━━━━━ EXERCISE MATERIALS

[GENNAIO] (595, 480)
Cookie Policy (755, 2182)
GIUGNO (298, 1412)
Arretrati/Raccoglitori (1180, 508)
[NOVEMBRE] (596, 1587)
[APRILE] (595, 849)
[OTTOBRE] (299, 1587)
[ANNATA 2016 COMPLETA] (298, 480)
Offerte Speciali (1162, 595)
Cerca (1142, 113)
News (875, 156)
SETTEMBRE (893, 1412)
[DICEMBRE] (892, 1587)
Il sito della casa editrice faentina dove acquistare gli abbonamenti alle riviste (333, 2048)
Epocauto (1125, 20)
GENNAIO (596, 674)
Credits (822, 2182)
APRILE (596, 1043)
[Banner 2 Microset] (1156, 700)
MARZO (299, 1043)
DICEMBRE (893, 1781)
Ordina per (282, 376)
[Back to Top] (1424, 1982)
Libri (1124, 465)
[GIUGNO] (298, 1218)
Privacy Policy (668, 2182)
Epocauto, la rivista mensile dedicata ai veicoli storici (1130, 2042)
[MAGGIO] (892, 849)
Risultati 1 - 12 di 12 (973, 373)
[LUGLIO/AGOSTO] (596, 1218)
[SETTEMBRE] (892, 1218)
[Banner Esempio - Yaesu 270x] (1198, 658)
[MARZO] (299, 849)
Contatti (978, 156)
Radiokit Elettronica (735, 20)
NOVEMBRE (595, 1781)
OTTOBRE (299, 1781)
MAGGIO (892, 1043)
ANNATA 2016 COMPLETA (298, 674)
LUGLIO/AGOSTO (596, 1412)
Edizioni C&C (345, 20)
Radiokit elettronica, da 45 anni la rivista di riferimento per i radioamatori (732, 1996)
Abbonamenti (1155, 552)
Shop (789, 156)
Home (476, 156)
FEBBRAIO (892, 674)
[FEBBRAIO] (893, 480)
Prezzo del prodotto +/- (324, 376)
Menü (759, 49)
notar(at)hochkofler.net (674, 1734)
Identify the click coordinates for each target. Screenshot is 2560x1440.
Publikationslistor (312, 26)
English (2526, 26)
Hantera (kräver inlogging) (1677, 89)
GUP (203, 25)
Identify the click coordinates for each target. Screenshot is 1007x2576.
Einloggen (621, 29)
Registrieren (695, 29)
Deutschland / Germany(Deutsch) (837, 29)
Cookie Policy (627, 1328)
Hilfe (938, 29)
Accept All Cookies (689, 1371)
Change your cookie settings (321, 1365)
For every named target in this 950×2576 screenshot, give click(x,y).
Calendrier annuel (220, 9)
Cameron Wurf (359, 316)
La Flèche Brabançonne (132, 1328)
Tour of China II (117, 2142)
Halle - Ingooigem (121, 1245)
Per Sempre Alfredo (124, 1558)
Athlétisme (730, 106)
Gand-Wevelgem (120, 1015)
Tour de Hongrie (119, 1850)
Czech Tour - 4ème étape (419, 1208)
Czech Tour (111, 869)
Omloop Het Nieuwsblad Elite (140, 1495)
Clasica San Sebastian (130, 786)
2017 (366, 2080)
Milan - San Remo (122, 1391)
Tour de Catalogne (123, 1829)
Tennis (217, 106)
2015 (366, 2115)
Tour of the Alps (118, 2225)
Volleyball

━━━━━━━━━━

WHAT YOU ARE ASKED TO DO - Copy out, from the data above, every line holding the word "Radiokit".

EXERCISE OUTPUT -
Radiokit Elettronica (735, 20)
Radiokit elettronica, da 45 anni la rivista di riferimento per i radioamatori (732, 1996)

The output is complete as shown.